You clearly have Tiger Lily’s well being at the forefront  of every decision  you make.  And c every decision  uou are making is one out of love and that’s  always the right decision!

I do understand  the Vet’s thought process.  Basically,  would knowing a dog with a second osteosarcoma  sarcoma in a remaining leg with probable  mets who has already “beaten” cancer for two years, change anything?  Would you do anything different?  Where is your line in the sand so to speak?

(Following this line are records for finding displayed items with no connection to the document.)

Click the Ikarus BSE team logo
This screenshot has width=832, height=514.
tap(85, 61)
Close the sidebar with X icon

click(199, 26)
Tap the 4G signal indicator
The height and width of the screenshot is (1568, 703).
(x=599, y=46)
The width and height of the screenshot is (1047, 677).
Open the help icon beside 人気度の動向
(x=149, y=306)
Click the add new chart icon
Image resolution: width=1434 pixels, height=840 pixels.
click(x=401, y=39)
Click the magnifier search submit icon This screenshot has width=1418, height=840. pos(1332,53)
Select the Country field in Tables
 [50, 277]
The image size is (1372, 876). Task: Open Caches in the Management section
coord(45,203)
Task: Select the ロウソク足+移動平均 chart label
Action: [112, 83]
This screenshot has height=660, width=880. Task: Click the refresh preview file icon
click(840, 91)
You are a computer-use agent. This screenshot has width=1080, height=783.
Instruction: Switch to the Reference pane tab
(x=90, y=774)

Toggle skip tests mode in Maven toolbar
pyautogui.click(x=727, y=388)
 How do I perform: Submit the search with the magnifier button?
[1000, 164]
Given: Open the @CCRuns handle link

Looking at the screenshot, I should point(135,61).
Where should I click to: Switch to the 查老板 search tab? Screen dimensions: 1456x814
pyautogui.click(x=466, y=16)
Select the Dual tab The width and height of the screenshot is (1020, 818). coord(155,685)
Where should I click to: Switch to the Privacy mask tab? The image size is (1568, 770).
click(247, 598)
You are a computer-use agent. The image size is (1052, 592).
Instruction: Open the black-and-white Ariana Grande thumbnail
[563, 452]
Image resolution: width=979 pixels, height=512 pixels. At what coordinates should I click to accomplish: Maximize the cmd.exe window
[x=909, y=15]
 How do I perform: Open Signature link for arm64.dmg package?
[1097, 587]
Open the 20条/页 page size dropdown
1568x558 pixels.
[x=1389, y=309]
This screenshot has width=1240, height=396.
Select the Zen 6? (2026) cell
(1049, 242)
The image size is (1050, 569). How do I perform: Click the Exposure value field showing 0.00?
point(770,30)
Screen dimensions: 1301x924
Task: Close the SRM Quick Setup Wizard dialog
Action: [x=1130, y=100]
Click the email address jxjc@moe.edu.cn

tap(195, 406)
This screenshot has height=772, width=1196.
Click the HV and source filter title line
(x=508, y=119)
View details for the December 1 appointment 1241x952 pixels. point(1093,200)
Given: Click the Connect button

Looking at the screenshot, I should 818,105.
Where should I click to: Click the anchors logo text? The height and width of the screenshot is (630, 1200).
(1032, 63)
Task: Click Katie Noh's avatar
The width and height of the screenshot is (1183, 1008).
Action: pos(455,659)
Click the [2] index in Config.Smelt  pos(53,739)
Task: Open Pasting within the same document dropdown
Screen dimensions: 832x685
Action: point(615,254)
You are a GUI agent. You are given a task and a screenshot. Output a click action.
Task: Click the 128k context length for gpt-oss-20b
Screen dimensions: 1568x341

Now, as Jerry said, their are still palliative  options  you can pursue for comfort.  And comfort often extends quality, and quality  often translates into more good time for loving and spoiling!!

Cough medicines are often helpful.  Prednisone   is often helpful.  And as Jerry said, maybe acupuncture, etc.  DEFINITELY some pain meds, moreso for the remaining  osteo leg.

It just astounds me that she has osteo in her remaining  leg  for a year and, up until recently, has been thriving!!    Just blows my mind!!   What were her chemo injections, Carboplatin?

I k ow you have a lot to process.  The most impressive  thing is to not waste o e sec letting this piece of crap disease  interfere  with your time together!  Cont to make glorious memories  as you and TigerLily  stay in the now making every moment count♥️

Lots of love

Sally and Alumni Happy Hannah and Merry Myrtle and Frankie too!

Happy Hannah had a glorious additional bonus time of over one yr & two months after amp for osteo! She made me laugh everyday! Joined April's Angels after send off meal of steak, ice cream, M&Ms & deer poop!